Extracted information —
↓↓↓

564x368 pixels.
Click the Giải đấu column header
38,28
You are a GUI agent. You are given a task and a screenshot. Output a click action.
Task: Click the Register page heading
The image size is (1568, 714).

↑↑↑
↓↓↓

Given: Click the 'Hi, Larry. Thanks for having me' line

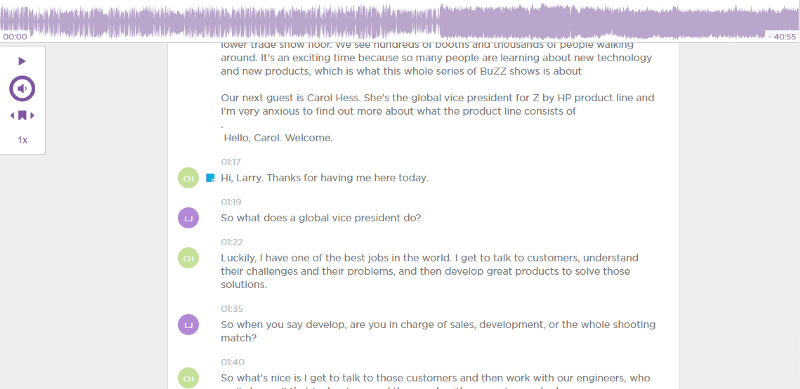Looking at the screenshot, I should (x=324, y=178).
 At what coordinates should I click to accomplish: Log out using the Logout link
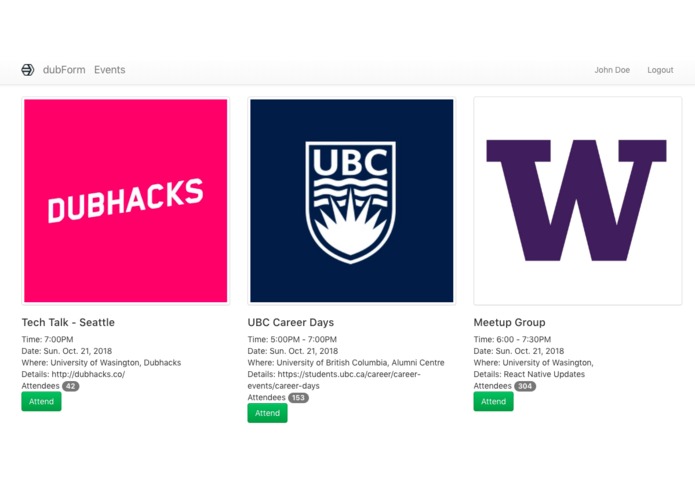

↑↑↑
↓↓↓

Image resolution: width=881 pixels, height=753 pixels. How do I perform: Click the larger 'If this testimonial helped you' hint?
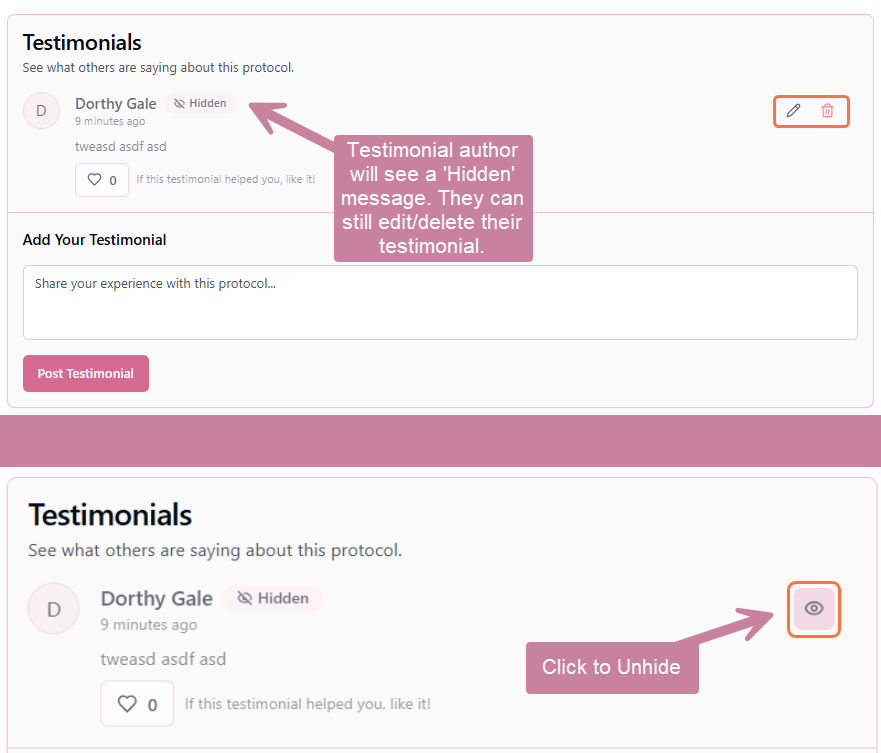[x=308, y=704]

↑↑↑

Work item — In the listing above, find the line with "564x368 pixels." and the line with "The image size is (1568, 714).", then print exactly those two lines and every line between them, and nothing more.

Expected answer —
564x368 pixels.
Click the Giải đấu column header
38,28
You are a GUI agent. You are given a task and a screenshot. Output a click action.
Task: Click the Register page heading
The image size is (1568, 714).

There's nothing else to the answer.